Raw records:
⟨
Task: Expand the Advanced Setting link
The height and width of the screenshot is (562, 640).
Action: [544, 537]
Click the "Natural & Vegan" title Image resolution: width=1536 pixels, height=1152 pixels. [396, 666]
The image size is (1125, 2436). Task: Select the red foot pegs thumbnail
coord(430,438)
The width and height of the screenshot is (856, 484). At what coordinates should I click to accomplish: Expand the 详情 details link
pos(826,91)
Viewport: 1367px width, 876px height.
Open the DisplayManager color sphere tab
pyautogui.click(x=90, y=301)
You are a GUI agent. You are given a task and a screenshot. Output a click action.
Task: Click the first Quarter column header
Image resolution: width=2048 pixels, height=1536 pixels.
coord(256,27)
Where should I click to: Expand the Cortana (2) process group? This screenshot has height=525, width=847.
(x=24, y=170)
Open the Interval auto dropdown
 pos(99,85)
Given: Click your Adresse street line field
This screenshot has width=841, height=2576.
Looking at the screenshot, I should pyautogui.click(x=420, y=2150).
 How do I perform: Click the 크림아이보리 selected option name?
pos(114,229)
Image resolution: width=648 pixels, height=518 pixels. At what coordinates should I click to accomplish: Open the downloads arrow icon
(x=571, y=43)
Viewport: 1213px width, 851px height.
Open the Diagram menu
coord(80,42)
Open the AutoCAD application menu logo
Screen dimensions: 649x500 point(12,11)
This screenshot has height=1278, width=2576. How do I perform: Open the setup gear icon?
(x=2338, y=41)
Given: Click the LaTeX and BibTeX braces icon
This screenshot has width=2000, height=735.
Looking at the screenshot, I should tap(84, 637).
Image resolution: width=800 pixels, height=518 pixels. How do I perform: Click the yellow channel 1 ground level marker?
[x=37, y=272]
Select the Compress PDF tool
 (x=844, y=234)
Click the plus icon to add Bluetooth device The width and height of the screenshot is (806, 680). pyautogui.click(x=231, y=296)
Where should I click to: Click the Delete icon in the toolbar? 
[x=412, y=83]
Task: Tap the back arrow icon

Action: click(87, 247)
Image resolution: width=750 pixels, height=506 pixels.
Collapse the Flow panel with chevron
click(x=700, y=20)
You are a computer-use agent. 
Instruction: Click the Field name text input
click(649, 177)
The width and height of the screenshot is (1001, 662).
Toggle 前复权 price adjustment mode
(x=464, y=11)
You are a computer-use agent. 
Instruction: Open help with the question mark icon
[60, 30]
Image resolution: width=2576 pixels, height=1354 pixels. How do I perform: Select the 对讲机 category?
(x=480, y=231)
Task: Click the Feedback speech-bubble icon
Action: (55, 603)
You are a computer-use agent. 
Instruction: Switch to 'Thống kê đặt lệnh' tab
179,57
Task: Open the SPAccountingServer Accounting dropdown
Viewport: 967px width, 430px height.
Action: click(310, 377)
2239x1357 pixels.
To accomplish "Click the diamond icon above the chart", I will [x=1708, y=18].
⟩
Instructions to follow: Rewrite all of the data above as a numbered list, one line per item, with blank lines left out.

Solved problem:
1. Task: Expand the Advanced Setting link
2. The height and width of the screenshot is (562, 640).
3. Action: [544, 537]
4. Click the "Natural & Vegan" title Image resolution: width=1536 pixels, height=1152 pixels. [396, 666]
5. The image size is (1125, 2436). Task: Select the red foot pegs thumbnail
6. coord(430,438)
7. The width and height of the screenshot is (856, 484). At what coordinates should I click to accomplish: Expand the 详情 details link
8. pos(826,91)
9. Viewport: 1367px width, 876px height.
10. Open the DisplayManager color sphere tab
11. pyautogui.click(x=90, y=301)
12. You are a GUI agent. You are given a task and a screenshot. Output a click action.
13. Task: Click the first Quarter column header
14. Image resolution: width=2048 pixels, height=1536 pixels.
15. coord(256,27)
16. Where should I click to: Expand the Cortana (2) process group? This screenshot has height=525, width=847.
17. (x=24, y=170)
18. Open the Interval auto dropdown
19.  pos(99,85)
20. Given: Click your Adresse street line field
21. This screenshot has width=841, height=2576.
22. Looking at the screenshot, I should pyautogui.click(x=420, y=2150).
23.  How do I perform: Click the 크림아이보리 selected option name?
24. pos(114,229)
25. Image resolution: width=648 pixels, height=518 pixels. At what coordinates should I click to accomplish: Open the downloads arrow icon
26. (x=571, y=43)
27. Viewport: 1213px width, 851px height.
28. Open the Diagram menu
29. coord(80,42)
30. Open the AutoCAD application menu logo
31. Screen dimensions: 649x500 point(12,11)
32. This screenshot has height=1278, width=2576. How do I perform: Open the setup gear icon?
33. (x=2338, y=41)
34. Given: Click the LaTeX and BibTeX braces icon
35. This screenshot has width=2000, height=735.
36. Looking at the screenshot, I should tap(84, 637).
37. Image resolution: width=800 pixels, height=518 pixels. How do I perform: Click the yellow channel 1 ground level marker?
38. [x=37, y=272]
39. Select the Compress PDF tool
40.  (x=844, y=234)
41. Click the plus icon to add Bluetooth device The width and height of the screenshot is (806, 680). pyautogui.click(x=231, y=296)
42. Where should I click to: Click the Delete icon in the toolbar? 
43. [x=412, y=83]
44. Task: Tap the back arrow icon
45. Action: click(87, 247)
46. Image resolution: width=750 pixels, height=506 pixels.
47. Collapse the Flow panel with chevron
48. click(x=700, y=20)
49. You are a computer-use agent. 
50. Instruction: Click the Field name text input
51. click(649, 177)
52. The width and height of the screenshot is (1001, 662).
53. Toggle 前复权 price adjustment mode
54. (x=464, y=11)
55. You are a computer-use agent. 
56. Instruction: Open help with the question mark icon
57. [60, 30]
58. Image resolution: width=2576 pixels, height=1354 pixels. How do I perform: Select the 对讲机 category?
59. (x=480, y=231)
60. Task: Click the Feedback speech-bubble icon
61. Action: (55, 603)
62. You are a computer-use agent. 
63. Instruction: Switch to 'Thống kê đặt lệnh' tab
64. 179,57
65. Task: Open the SPAccountingServer Accounting dropdown
66. Viewport: 967px width, 430px height.
67. Action: click(310, 377)
68. 2239x1357 pixels.
69. To accomplish "Click the diamond icon above the chart", I will [x=1708, y=18].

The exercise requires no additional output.